Pourquoi les milieux de formation professionnelle et technique engagent-ils des spécialistes dans divers métiers et professions plutôt que des pédagogues diplômés? C’est simple, parce qu’un métier ne s’apprend pas dans des livres et ne repose pas que sur des savoirs savants. Malheureusement, beaucoup d’enseignants en formation professionnelle enseignent essentiellement ce qu’il y a dans des livres et des guides d’apprentissage. Ils n’ont pas compris leur rôle unique.

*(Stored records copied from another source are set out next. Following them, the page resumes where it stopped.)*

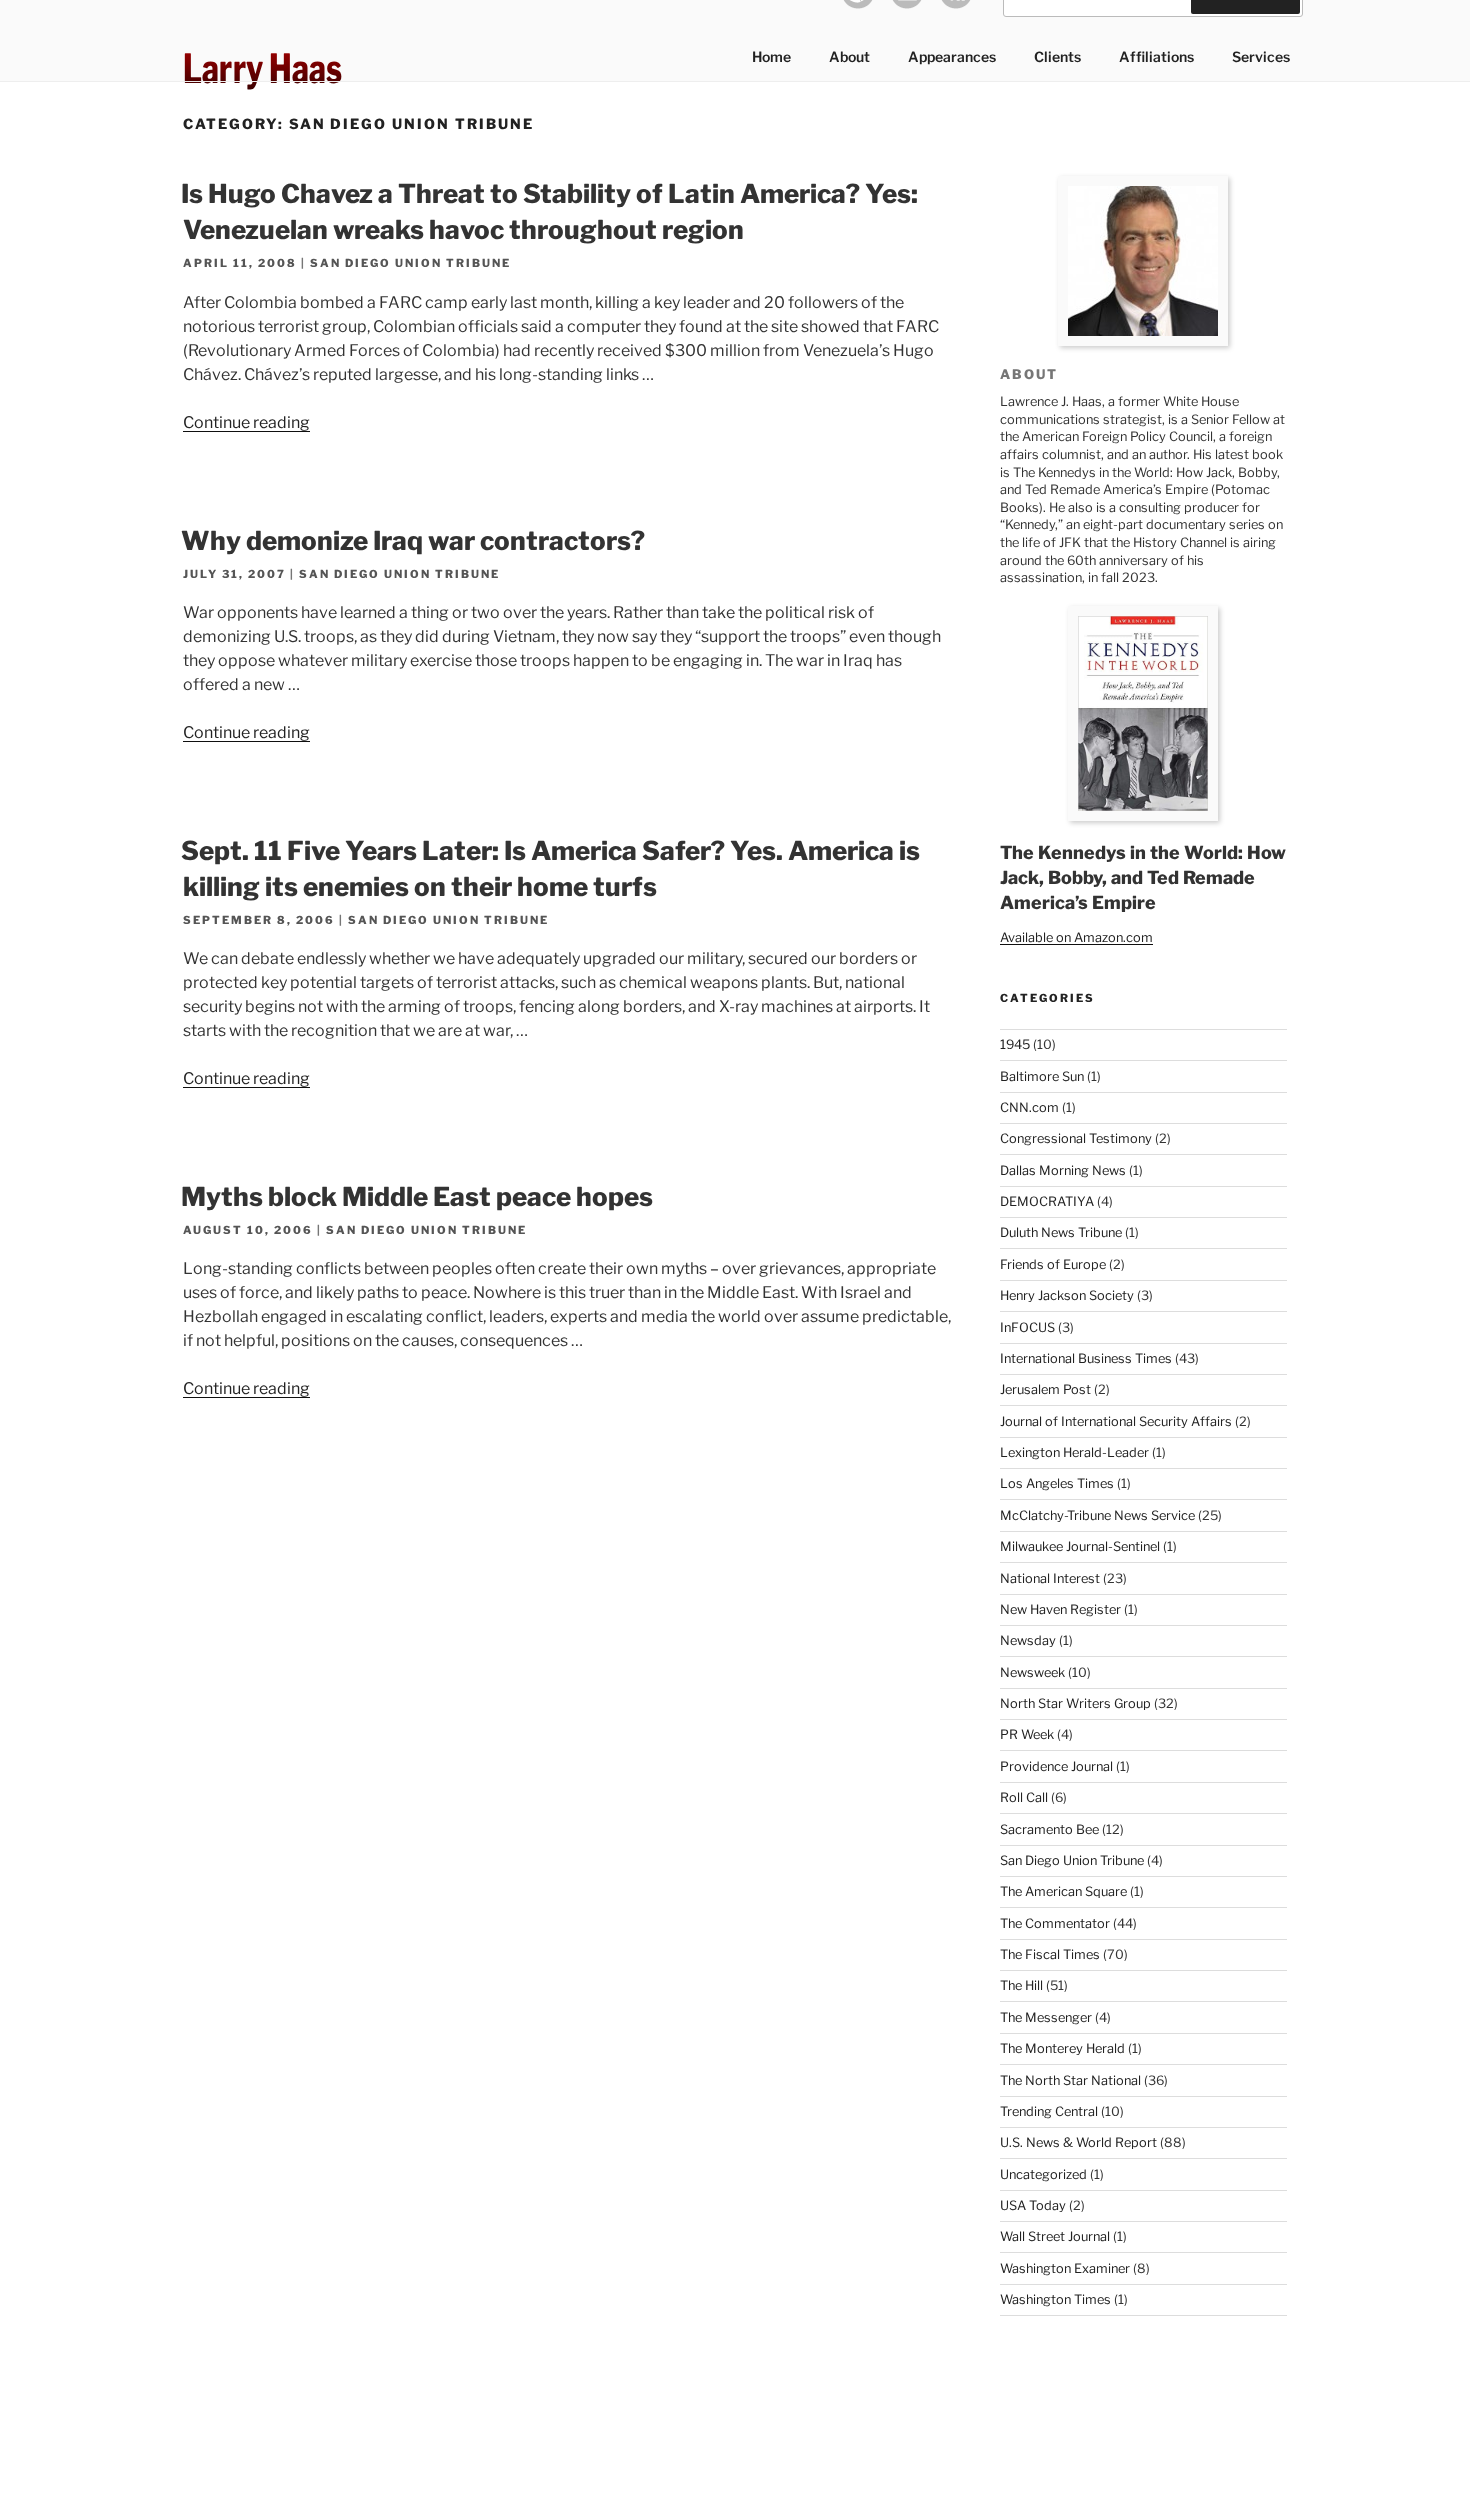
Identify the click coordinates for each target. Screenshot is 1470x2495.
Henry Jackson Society (1067, 1295)
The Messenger (1046, 2017)
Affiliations (1156, 56)
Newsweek (1032, 1672)
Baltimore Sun (1042, 1076)
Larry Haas (262, 68)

Apprendre une profession ne consiste pas qu’à acquérir des connaissances et à s’entrainer à réaliser des tâches. Si apprendre une profession n’était que ça, il ne serait pas nécessaire d’engager des infirmières pour faire apprendre la profession d’infirmière ou un mécanicien pour apprendre la mécanique. Comme je le dis souvent, faire apprendre une profession est différent de faire apprendre la mathématique, le français ou les sciences. Les références pour ces disciplines se retrouvent dans les savoirs savants que la société trouve nécessaire de faire apprendre et qu’elle spécifie dans des programmes d’études. Le rôle de l’enseignant est généralement de faire apprendre ce que des savants ont écrit dans des livres ou ce qui fait consensus.

En formation professionnelle, les références dans les disciplines sont plus étendues, ont une durée limitée dans le temps, sont organisées selon les situations de travail, ont des sens différents et l’enseignant est porteur d’une partie de ces références. De manière différente, les programmes en formation professionnelle présentent qu’une partie des savoirs à faire apprendre. Les programmes expriment quoi faire apprendre et les conditions pour exercer un métier avec compétence. Ils expriment les contenus sous la forme d’énoncés de compétence, de comportements, de critères, de contextes, de buts et d’intentions. En résumé, les programmes indiquent à l’enseignant quoi faire faire, mais n’indique pas comment faire faire le travail.

La pertinence d’utiliser un expert d’une profession, plutôt qu’un pédagogue, repose dans le fait que l’expert est porteur d’un savoir d’expérience qu’il est le seul à posséder. Ce savoir d’expérience comporte des connaissances explicites, tacites et implicites. Ces connaissances de l’enseignant expert de sa discipline s’ajoutent aux savoirs de son programme.

Il est important de considérer que les enseignants de la formation professionnelle sont les porteurs d’une expertise qui leur est propre et qu’ils doivent exploiter. J’utilise ici le terme de connaissances, car l’expertise disciplinaire de la personne de métier n’est pas automatiquement accessible comme le savoir écrit dans un livre. Il y a un travail à faire d’explicitation qui est souvent mis de côté. L’enseignant doit ajouter aux savoirs des livres ce qu’il sait, ce qu’il sait faire, comment il le fait, comment il gère des situations de travail et comment il se comporte pour mener à bien son travail.

Cette partie de son rôle est rarement mise en évidence et pourtant c’est ce qui fait qu’il est indispensable d’utiliser des professionnels d’expérience pour pouvoir en former d’autres. L’enseignant en formation professionnelle n’est pas en formation que pour transmettre ses connaissances ou sa passion, il est en formation pour faire comprendre, faire faire des liens, donner du sens, créer des contextes professionnels et placer les apprenants dans des situations professionnelles. Il devient alors un exemple et un metteur en scène de son métier pour le faire vivre, car il sait comment vivre dans son métier. Ce n’est que dans ces conditions qu’il est possible de faire développer des compétences professionnelles aux apprenants.

Le défi à relever repose sur l’accompagnement et les instruments qu’un enseignant doit pouvoir avoir accès pour ainsi transformer ses connaissances tacites et implicites en savoirs, contextes, évènements et situations que les apprenants pourront comprendre et gérer.